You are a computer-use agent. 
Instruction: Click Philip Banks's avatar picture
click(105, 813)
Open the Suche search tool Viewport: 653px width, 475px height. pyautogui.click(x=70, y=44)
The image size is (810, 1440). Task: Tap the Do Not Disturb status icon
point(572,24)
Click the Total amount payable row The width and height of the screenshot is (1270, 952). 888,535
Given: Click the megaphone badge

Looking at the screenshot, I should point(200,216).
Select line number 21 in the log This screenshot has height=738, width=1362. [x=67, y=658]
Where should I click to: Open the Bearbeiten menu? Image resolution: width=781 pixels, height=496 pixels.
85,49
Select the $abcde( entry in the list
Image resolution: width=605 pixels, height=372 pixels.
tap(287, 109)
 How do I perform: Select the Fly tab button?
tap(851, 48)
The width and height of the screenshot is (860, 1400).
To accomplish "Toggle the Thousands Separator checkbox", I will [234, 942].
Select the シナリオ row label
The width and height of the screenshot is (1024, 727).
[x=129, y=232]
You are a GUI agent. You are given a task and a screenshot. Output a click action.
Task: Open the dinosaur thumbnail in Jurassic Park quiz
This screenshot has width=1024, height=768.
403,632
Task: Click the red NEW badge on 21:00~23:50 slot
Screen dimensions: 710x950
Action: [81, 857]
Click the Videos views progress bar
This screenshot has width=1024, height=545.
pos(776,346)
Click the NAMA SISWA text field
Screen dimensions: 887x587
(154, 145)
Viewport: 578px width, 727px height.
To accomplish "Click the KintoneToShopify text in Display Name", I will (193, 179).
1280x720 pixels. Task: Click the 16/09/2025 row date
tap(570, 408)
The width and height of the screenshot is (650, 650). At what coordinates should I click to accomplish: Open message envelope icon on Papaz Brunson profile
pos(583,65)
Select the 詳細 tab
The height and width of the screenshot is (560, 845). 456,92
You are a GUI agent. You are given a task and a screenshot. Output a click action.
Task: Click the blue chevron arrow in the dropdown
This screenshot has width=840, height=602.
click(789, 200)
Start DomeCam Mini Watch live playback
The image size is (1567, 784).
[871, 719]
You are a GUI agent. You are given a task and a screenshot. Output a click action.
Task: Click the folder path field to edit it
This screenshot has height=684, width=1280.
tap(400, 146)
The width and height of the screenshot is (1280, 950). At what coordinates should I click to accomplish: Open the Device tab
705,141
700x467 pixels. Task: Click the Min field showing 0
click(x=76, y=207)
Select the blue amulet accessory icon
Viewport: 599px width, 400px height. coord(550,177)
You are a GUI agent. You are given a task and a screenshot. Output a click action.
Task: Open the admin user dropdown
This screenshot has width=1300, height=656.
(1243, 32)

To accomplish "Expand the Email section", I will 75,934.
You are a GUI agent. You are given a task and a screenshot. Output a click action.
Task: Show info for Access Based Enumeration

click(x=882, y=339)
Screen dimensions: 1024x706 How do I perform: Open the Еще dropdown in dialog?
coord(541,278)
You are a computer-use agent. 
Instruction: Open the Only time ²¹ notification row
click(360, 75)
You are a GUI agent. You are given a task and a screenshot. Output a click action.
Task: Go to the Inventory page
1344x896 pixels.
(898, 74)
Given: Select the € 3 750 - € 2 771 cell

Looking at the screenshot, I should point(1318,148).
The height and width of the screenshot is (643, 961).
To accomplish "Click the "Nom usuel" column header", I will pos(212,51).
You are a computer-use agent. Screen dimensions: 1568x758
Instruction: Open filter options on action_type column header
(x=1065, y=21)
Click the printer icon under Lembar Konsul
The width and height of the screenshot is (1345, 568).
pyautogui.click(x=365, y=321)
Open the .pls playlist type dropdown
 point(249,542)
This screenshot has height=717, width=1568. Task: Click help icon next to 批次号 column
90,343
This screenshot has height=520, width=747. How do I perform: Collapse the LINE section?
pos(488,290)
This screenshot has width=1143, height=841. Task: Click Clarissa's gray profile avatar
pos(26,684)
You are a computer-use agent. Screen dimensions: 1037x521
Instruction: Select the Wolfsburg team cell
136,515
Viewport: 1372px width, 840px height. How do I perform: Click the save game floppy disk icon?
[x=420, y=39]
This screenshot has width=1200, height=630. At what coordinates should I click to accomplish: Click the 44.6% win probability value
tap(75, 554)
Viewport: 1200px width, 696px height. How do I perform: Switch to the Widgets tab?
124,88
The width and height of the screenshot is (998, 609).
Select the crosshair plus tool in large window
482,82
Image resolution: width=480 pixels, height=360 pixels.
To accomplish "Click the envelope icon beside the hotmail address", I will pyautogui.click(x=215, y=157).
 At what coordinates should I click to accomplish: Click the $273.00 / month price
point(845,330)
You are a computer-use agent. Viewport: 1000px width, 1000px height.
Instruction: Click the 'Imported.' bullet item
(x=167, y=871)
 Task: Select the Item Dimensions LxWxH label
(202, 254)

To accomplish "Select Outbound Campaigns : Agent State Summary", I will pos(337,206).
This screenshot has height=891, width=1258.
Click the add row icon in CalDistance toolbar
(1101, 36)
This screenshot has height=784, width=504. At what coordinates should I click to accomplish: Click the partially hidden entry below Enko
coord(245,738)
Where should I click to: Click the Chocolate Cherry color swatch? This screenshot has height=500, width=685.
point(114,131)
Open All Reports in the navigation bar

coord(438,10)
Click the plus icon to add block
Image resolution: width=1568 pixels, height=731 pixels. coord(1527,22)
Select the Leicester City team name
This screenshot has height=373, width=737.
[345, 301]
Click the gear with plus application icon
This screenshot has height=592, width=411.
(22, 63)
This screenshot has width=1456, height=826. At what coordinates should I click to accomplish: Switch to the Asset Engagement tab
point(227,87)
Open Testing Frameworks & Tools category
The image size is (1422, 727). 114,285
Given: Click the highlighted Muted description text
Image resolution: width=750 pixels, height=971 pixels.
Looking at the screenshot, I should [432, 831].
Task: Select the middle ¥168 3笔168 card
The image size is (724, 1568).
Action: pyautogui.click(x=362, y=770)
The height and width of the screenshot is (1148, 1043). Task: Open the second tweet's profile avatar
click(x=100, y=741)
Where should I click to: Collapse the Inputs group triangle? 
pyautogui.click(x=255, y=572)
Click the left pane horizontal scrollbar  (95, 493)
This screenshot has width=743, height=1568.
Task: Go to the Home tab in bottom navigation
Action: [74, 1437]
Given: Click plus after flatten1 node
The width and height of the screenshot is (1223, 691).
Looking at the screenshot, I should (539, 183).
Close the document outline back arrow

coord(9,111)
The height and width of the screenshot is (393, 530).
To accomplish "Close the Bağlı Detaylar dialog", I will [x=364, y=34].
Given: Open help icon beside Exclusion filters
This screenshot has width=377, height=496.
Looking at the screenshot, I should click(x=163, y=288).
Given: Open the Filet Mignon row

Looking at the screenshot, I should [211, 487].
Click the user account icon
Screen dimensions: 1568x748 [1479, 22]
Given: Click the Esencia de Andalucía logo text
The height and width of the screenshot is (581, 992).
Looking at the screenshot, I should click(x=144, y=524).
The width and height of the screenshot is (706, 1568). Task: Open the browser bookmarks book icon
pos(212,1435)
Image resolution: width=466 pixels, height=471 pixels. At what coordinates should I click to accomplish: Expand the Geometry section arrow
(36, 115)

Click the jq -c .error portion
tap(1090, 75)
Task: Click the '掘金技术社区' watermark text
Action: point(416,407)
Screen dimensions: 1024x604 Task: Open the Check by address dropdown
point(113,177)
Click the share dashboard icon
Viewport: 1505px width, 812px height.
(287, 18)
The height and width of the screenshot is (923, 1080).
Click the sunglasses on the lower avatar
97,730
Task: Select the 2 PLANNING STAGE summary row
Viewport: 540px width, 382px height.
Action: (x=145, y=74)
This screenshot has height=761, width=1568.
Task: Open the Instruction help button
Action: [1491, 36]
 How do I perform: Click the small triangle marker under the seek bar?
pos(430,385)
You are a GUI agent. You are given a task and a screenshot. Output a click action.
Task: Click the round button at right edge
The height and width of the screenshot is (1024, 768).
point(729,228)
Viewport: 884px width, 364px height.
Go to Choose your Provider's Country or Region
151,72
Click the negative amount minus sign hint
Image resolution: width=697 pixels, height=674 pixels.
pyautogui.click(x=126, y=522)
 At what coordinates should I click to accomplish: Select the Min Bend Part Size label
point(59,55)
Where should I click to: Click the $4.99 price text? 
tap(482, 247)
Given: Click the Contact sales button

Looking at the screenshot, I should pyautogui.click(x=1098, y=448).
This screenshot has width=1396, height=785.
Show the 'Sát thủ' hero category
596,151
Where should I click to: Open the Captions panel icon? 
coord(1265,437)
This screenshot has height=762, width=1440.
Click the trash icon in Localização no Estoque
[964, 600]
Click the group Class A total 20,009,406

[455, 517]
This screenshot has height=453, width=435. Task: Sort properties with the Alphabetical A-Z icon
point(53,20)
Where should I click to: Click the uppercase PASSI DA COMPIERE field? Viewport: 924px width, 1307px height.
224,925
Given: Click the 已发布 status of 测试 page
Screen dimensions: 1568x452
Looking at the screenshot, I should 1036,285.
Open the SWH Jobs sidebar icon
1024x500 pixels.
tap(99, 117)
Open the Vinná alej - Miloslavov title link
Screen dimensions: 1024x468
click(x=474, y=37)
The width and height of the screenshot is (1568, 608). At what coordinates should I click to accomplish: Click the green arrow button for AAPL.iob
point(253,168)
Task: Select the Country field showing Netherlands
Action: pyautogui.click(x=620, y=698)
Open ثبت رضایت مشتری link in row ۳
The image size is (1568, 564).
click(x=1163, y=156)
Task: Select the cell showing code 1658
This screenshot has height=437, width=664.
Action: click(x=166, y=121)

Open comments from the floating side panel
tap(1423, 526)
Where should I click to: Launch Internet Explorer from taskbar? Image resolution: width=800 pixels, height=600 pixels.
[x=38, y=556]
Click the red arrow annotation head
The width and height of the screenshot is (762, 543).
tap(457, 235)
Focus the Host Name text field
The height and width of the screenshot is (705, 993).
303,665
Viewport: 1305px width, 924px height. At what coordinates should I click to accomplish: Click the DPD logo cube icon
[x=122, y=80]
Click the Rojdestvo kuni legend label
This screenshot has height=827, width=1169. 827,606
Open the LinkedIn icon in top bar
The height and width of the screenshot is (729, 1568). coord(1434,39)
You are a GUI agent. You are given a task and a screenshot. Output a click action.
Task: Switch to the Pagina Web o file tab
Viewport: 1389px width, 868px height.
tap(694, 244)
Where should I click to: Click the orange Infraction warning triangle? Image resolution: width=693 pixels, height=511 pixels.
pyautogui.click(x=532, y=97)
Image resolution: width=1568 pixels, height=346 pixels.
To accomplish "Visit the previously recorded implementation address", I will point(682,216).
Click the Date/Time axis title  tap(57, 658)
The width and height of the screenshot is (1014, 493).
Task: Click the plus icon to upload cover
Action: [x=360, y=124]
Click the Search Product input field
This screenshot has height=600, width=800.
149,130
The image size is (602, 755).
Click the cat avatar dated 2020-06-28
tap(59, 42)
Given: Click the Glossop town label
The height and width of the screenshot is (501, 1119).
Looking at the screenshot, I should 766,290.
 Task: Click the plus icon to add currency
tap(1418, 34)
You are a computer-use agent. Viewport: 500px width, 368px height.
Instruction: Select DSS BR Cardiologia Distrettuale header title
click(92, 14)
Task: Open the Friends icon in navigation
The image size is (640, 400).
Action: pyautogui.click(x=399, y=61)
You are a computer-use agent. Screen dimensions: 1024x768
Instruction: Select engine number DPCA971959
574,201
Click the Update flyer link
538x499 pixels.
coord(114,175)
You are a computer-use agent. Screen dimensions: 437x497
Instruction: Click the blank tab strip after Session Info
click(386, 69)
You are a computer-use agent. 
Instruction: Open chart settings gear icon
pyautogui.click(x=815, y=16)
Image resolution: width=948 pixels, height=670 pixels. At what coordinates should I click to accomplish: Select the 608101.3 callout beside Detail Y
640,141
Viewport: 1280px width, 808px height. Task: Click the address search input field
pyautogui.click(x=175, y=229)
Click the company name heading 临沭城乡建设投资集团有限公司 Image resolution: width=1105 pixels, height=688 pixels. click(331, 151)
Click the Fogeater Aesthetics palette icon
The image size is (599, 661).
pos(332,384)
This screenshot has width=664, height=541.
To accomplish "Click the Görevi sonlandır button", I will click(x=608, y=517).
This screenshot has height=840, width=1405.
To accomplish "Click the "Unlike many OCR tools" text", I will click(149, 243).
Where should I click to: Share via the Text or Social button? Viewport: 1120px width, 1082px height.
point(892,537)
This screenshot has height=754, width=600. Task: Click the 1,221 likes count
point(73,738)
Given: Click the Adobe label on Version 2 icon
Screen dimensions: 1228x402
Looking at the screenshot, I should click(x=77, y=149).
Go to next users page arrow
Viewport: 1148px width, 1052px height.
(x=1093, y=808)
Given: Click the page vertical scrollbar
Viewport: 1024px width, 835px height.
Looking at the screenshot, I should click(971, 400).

===============

• ACTIVITY:
Show the lines where the word "computer" appears in the entries.

• RESPONSE:
You are a computer-use agent. 
You are a computer-use agent. 
You are a computer-use agent. Screen dimensions: 1568x758
You are a computer-use agent. Screen dimensions: 1037x521
You are a computer-use agent. Viewport: 1000px width, 1000px height.
You are a computer-use agent. Viewport: 500px width, 368px height.
You are a computer-use agent. Screen dimensions: 1024x768
You are a computer-use agent. Screen dimensions: 437x497
You are a computer-use agent. 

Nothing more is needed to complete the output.